Venerdì 28 gennaio, nella bella cornice dell’Istituto Italiano di Cultura in Park Avenue, Alain Elkann ha presentato la traduzione inglese del suo romanzo Anita pubblicato in Italia da Bompiani nel 2019. Dialogavano con Elkann il Direttore dell’Istituto di Cultura, Fabio Finotti e Anthony Tamburri, Dean del Calandra Institute e co-director della Bordighera Press, che ha pubblicato il libro nella prestigiosa collana “Crossing”, in cui sono già uscite opere di Dino Campana, Giuseppe Prezzolini, Giuseppe Bonaviri, Gina Lagorio, Dacia Maraini, Silvio Ramat. In collegamento ha dialogato con l’autore anche la traduttrice, K.E. Bättig von Wittelsbach che ha dedicato il lavoro ai propri studenti di Cornell.

Anita è un romanzo arioso, che prende avvio da una specie di sogno, in cui l’esistenza appare per quello che potrebbe essere in un bel film degli anni Trenta, ricca di eleganze, di promesse e di certezze.
Poi il sogno si dissolve e via via la vita appare invece per quello che è: un continuo e fragile ondeggiare tra il flusso degli eventi, e il desiderio di stabilità. Anche la passione tra i due protagonisti entra in questo gioco. Più ancora di ogni altro sentimento, l’amore vorrebbe essere eterno, ma il tempo, le cose, gli accadimenti lo scompaginano sempre.

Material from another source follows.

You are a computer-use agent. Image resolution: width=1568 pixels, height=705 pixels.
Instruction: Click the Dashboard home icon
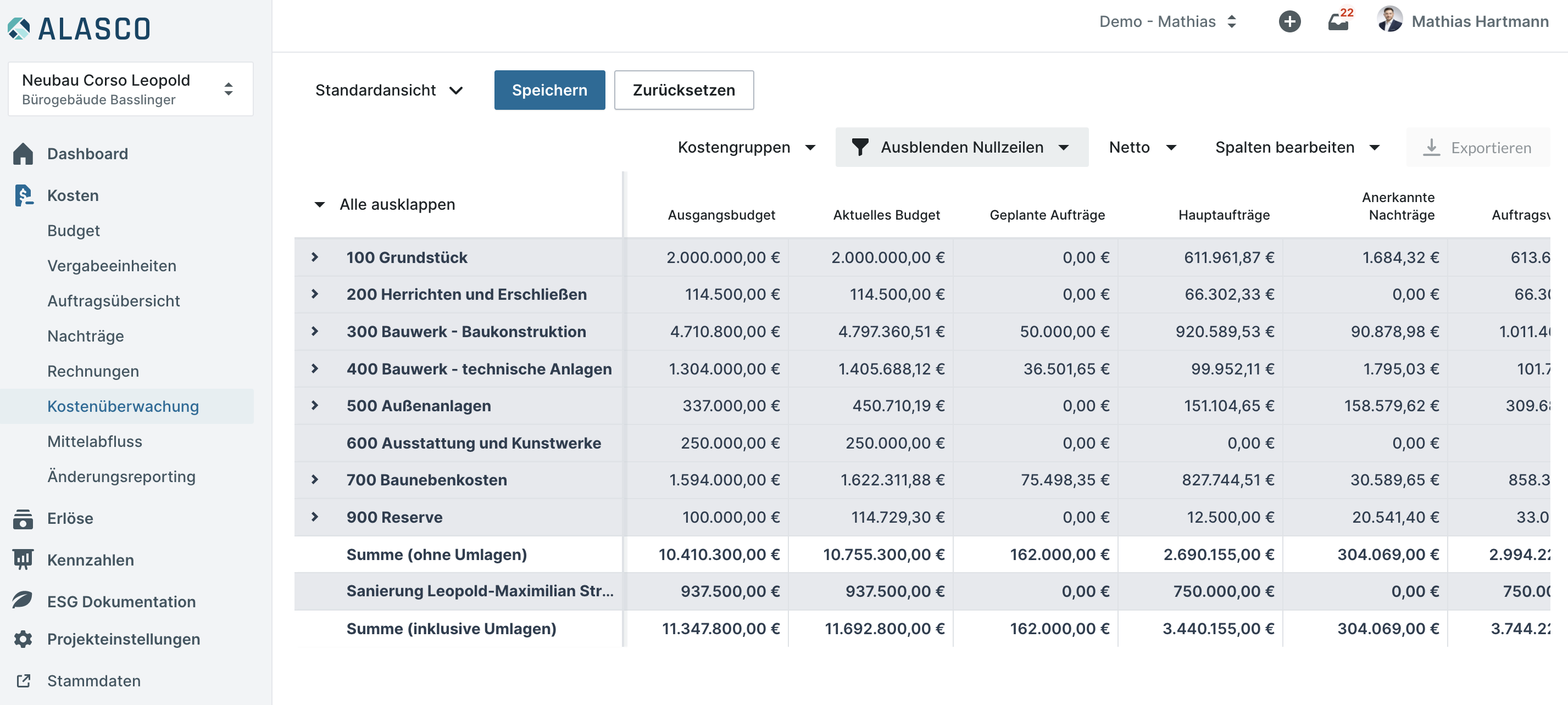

Il protagonista di Anita – che è anche il narratore – cerca di controllare il proprio percorso di vita e dargli una forma stabile. Ma Anita, la donna che ama, non glielo permette. È troppo diversa da lui. Vive in una casa aperta a tutti, come un grande porto in cui c’è sempre qualcuno che arriva e qualcuno che parte. E tra i suoi amici e parenti c’è sempre qualcuno che muore, ricordando al protagonista quanto inutile sia cercare di decidere le cose, pretendendo che siano eterne.

A un certo punto anzi l’uomo riflette sul fatto che non sappiamo cosa fare di noi neppure dopo morti. Sepoltura – secondo la tradizione ebraico-cristiana – o cremazione, come in altre tradizioni? E mentre oscilla perplesso tra possibilità opposte, sempre sospinto qua e là dagli eventi, la vita e Anita decidono per lui, e la partita si chiude.
Il romanzo finisce dunque con un silenzio profondo nel quale trova sbocco la poesia che ne attraversa tutte le pagine, intrecciandosi con l’ironia in un gioco seducente di sorrisi ed emozioni.
Sono stati propri questi elementi –la leggerezza poetica, la capacità di affrontare questioni fondamentali della vita cogliendole anche l’aspetto paradossale – che la conversazione ha messo in rilievo. E Alain Elkann ha confermato il fatto di essere un grande narratore non solo sulla pagina, ma nella conversazione. Un affabulatore capace di incantare l’uditorio, con un gioco quasi danzante e musicale di spostamenti dalla cultura all’aneddotica, dalla profondità delle grandi domande dell’uomo alla sensibilità per le forme comiche in cui l’esistenza spesso si incanala.
Ma non è stato proprio Pirandello, alle radici stesse del nostro Novecento, a identificare nell’umorismo la linea portante della letteratura contemporanea?